Die Vorlesung versteht sich als Teil einer Debatte um Stadtentwicklung und Urbanisierung, wie sie seit dem 16. Jahrhundert weltweit stattgefunden hat. „Mega Cities“ und „Global Cities“ sind nur die neuesten Erscheinungen (und intentionaler Definitionen) in diesen seit einem halben Jahrtausend anhaltenden radikalen Veränderungen der städtischen Erscheinungsbilder. Die schiere Zunahme der urbanen Bevölkerung ist nur ein Aspekt dieser Entwicklung, ein anderer ist der wachsende, immer weiter ausgreifende städtische Raum, der schließlich in urbane Agglomerationen (Ruhrgebiet, Tokyo, New Delhi, Mexico City) mündet.

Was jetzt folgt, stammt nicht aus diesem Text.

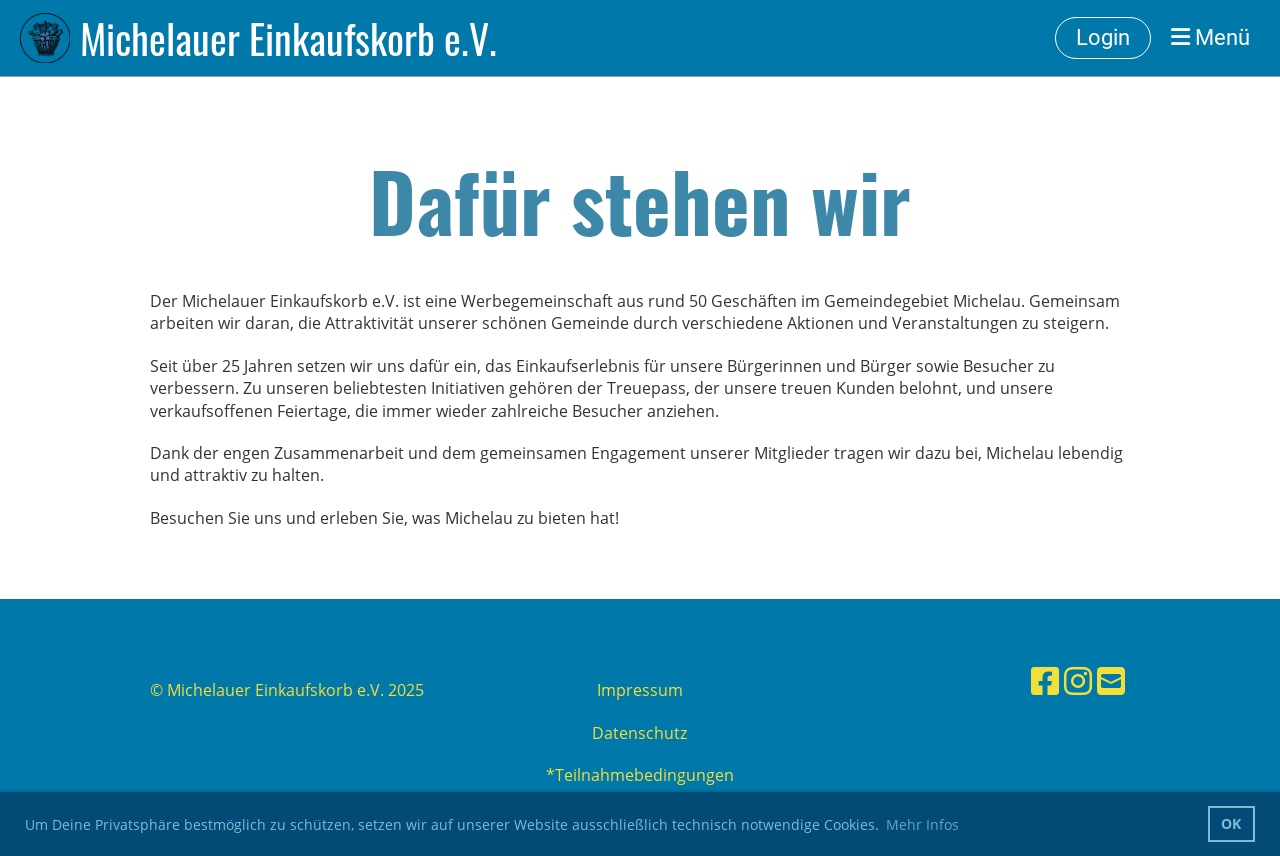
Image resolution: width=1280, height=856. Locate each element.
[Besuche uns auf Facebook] (1045, 680)
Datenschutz (639, 733)
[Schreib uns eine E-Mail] (1111, 680)
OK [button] (1231, 823)
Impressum (640, 690)
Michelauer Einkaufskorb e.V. (288, 38)
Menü (1210, 37)
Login (1103, 37)
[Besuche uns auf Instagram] (1078, 680)
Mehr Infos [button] (922, 824)
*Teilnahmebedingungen (640, 775)
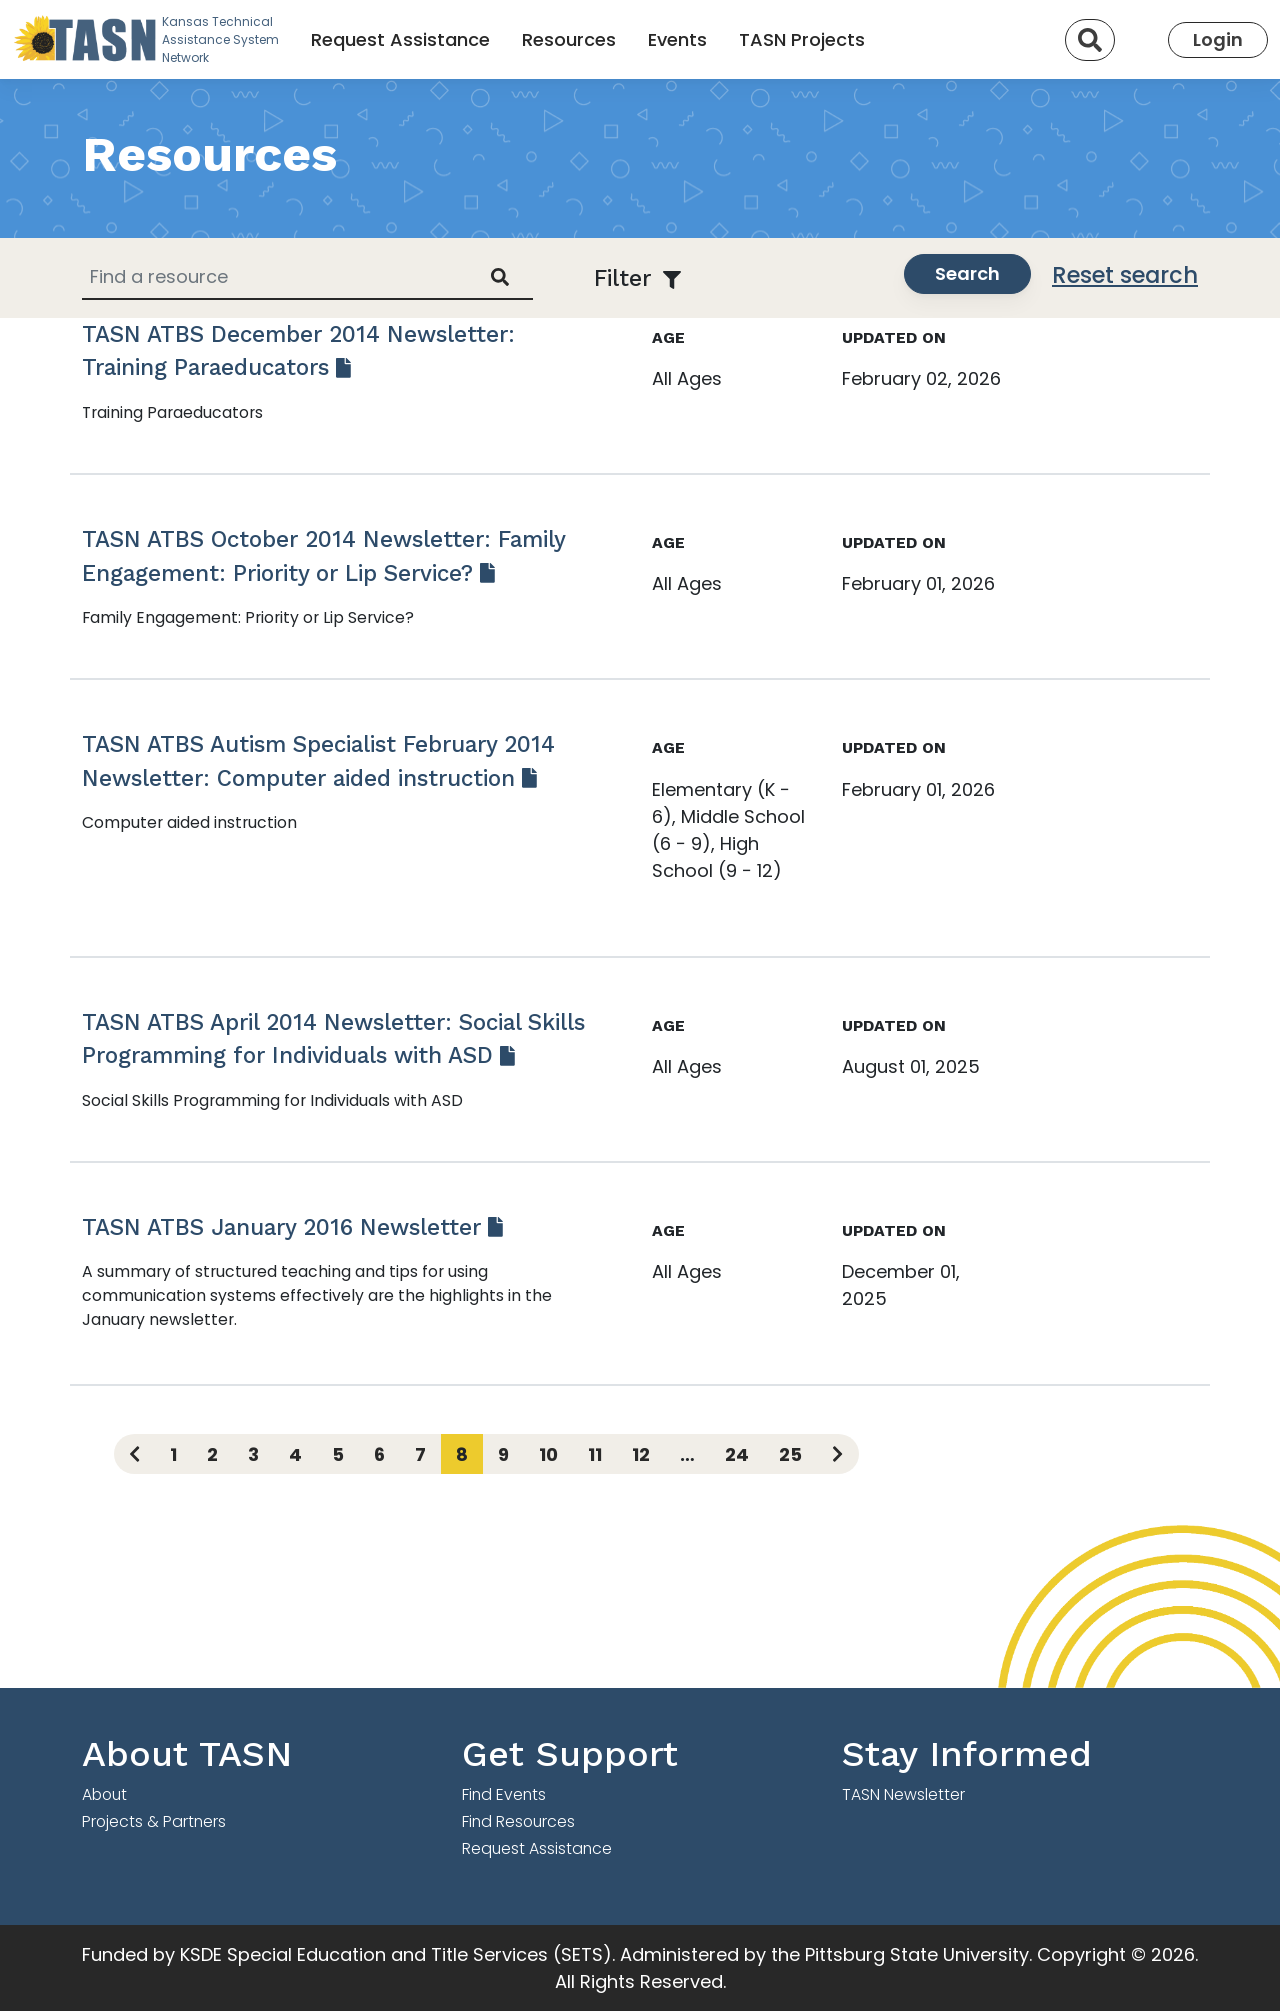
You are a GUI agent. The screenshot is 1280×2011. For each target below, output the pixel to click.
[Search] (1090, 40)
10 (548, 1454)
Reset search (1125, 275)
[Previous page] (134, 1454)
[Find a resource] (275, 276)
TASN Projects (802, 39)
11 (595, 1454)
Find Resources (518, 1821)
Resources (569, 39)
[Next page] (837, 1454)
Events (677, 39)
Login (1218, 39)
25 (790, 1454)
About (104, 1794)
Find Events (504, 1794)
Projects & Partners (154, 1821)
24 (737, 1454)
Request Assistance (400, 39)
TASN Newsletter (903, 1794)
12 (641, 1454)
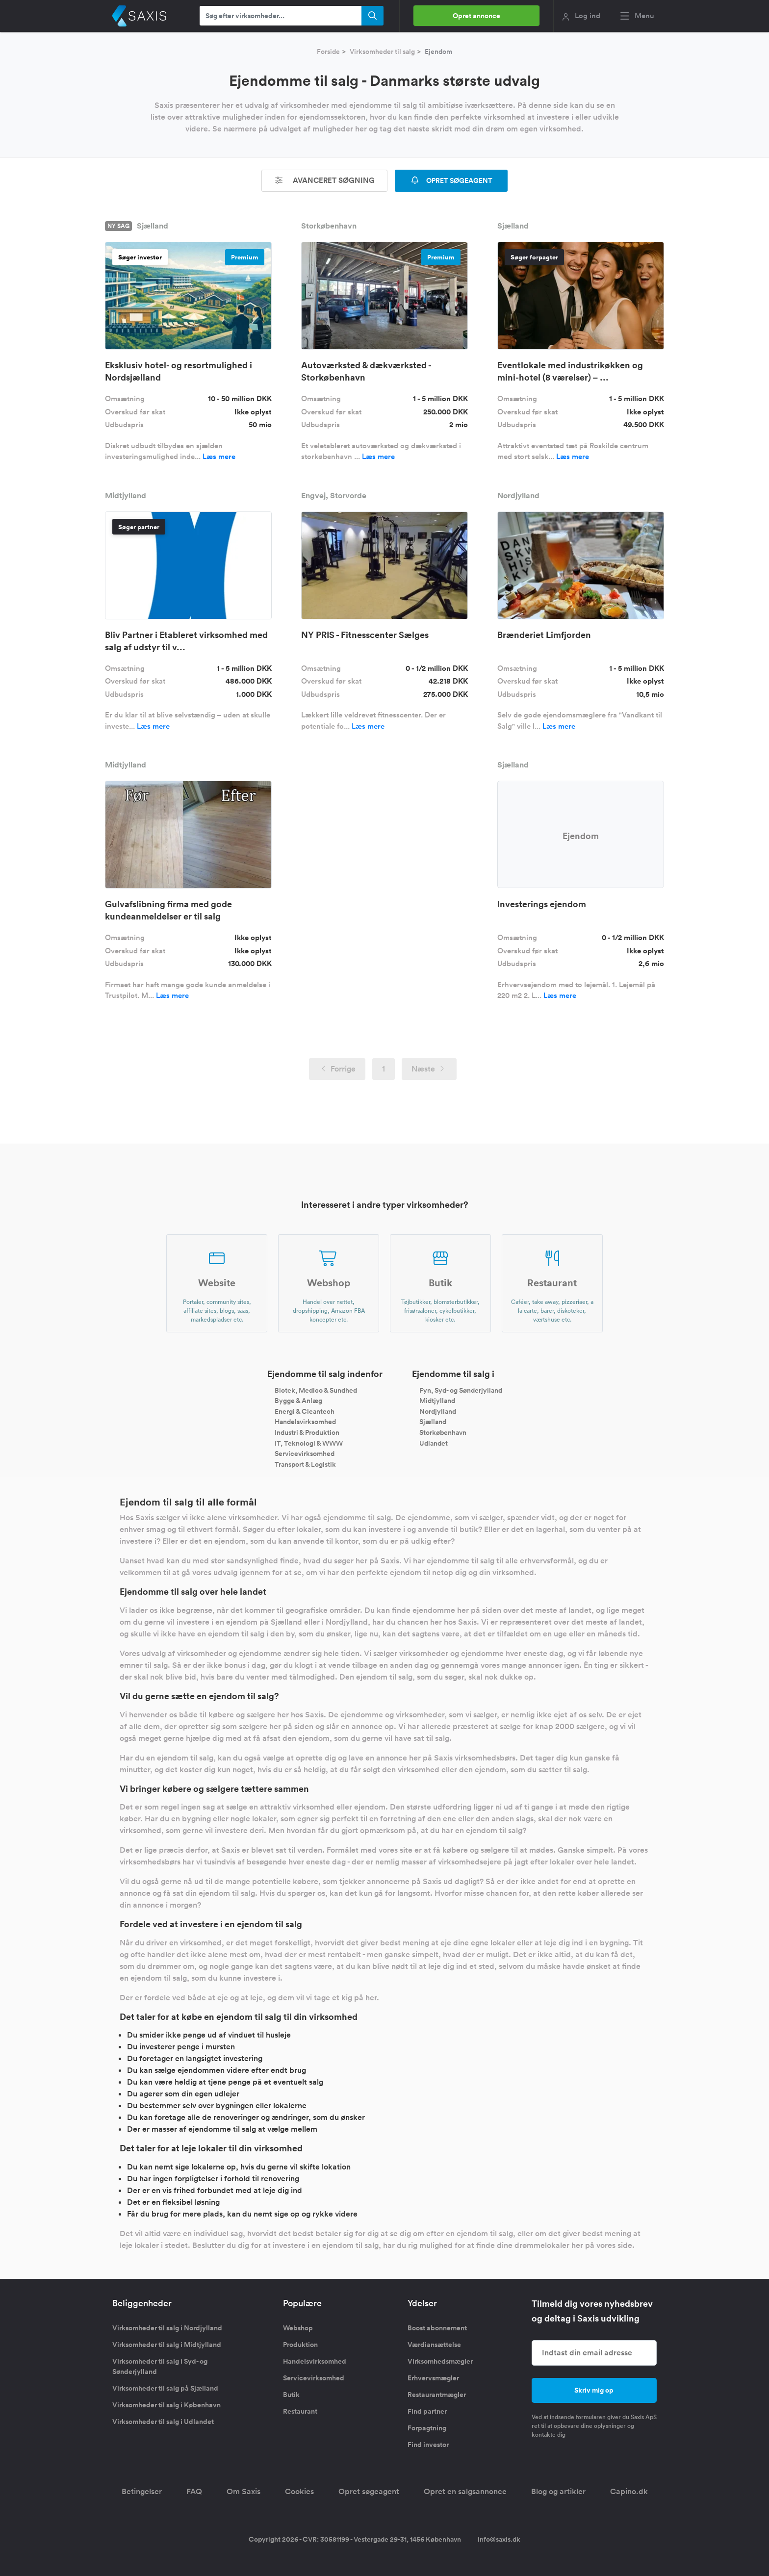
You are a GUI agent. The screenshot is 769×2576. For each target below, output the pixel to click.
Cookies (299, 2491)
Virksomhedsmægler (440, 2361)
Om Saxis (243, 2491)
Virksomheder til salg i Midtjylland (166, 2344)
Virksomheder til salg (382, 51)
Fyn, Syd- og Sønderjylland (460, 1390)
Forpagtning (427, 2428)
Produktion (300, 2344)
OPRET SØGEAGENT (451, 180)
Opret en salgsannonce (465, 2491)
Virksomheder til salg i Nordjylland (167, 2328)
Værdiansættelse (434, 2344)
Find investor (428, 2444)
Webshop (298, 2328)
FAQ (194, 2491)
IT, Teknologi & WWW (309, 1443)
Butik (291, 2394)
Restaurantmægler (437, 2394)
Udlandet (433, 1443)
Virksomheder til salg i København (166, 2405)
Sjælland (432, 1422)
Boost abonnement (437, 2328)
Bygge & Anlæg (298, 1400)
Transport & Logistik (305, 1464)
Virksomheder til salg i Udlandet (163, 2421)
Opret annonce (476, 16)
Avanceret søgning (324, 180)
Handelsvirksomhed (305, 1422)
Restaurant (300, 2411)
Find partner (427, 2411)
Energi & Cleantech (304, 1411)
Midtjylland (437, 1400)
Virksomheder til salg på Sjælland (165, 2388)
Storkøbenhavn (442, 1432)
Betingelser (142, 2491)
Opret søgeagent (368, 2491)
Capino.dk (629, 2491)
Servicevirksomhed (304, 1453)
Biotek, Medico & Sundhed (316, 1390)
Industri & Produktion (307, 1432)
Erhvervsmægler (433, 2378)
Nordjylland (437, 1411)
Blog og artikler (558, 2491)
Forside (328, 51)
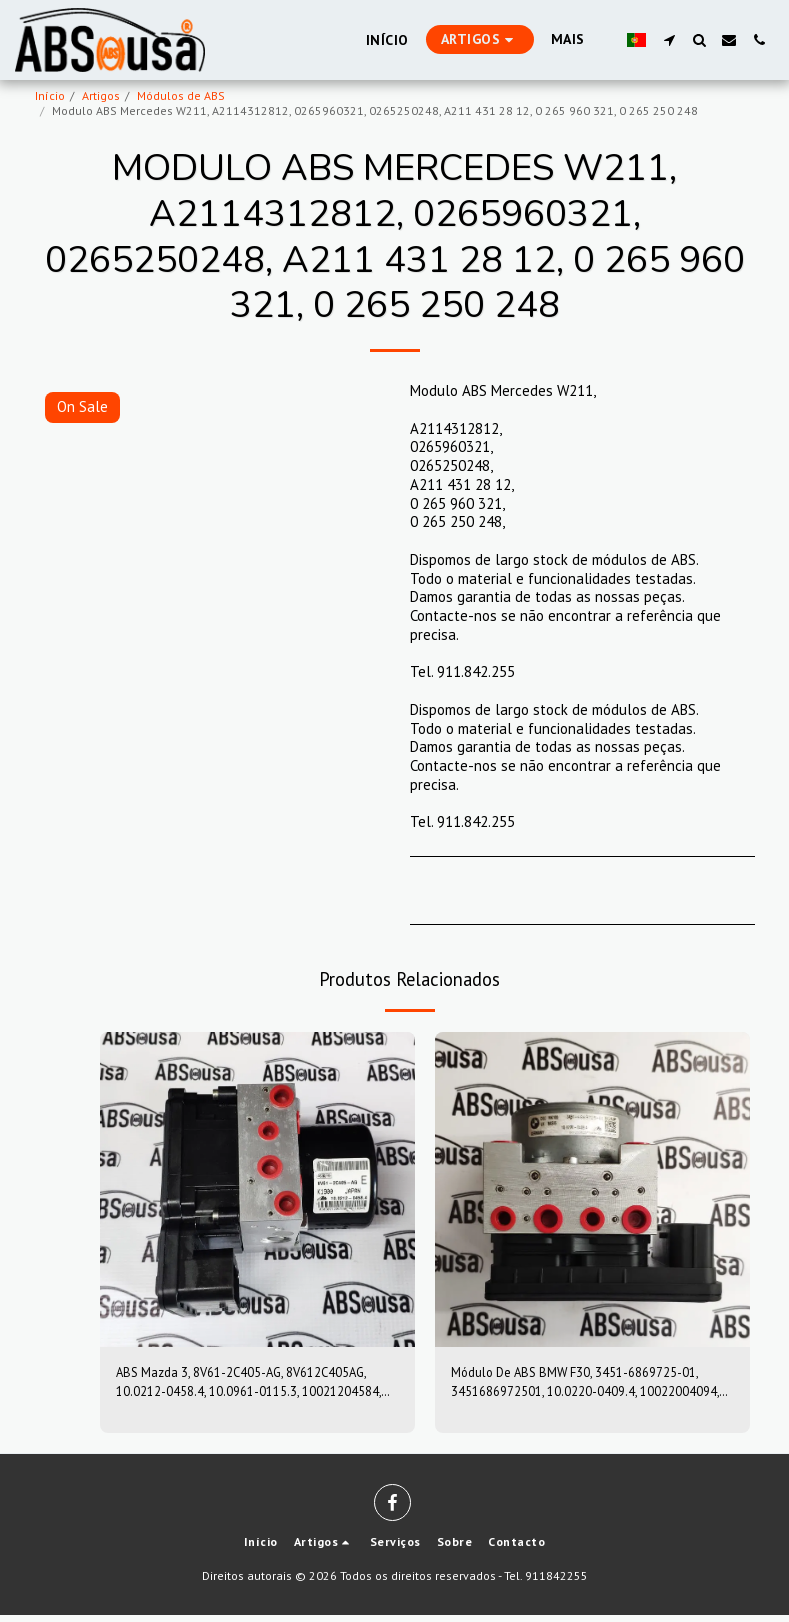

Zunächst werden Konzepte und Ideen der europäischen Stadtplanung vorgestellt, wie sie seit dem 15. Jahrhundert zunächst in Italien, dann in Frankreich und schließlich in Deutschland entwickelt wurden. Anhand ausgewählter Stadtbeispiele (neben Rom unter anderem Wien, Berlin, Paris, London und Edinburgh) soll die Entwicklung der „modernen“ europäischen Stadt aufgezeigt werden, wie sie sich schließlich im 18. Jahrhundert zeigte. Neben den konzeptuellen Ideen einer Stadt spielt die Stadtplanung und das „urban design“ eine prominente Rolle. Zu betonen ist, dass Stadt keine statische Einheit, sondern permanentem Wandel unterworfen ist.
Neben der Architektur und dem Baustil als Bestandteil des „urban design“ gehört auch die Platzierung von öffentlichen Gebäuden und die Anlage von Straßen und Plätzen zu den Kernbereichen der Stadt und ihrer Planung – nicht nur in Europa. Das gilt jedoch besonders für Hauptstädte, denen zusätzlich die Aufgabe der politischen Machtdemonstration zukommt. Diese kann freilich ganz unterschiedlich ausfallen. Und auch hier gilt: Mit sich änderndem Zeitgeschmack und Repräsentationsbedürfnis verändert auch jetzt eine Stadt stets und ständig ihr Erscheinungsbild. Modelle und Theorien zur Stadtentwicklung und Stadtentwicklung bilden daher einen wichtigen Bestandteil der Vorlesung.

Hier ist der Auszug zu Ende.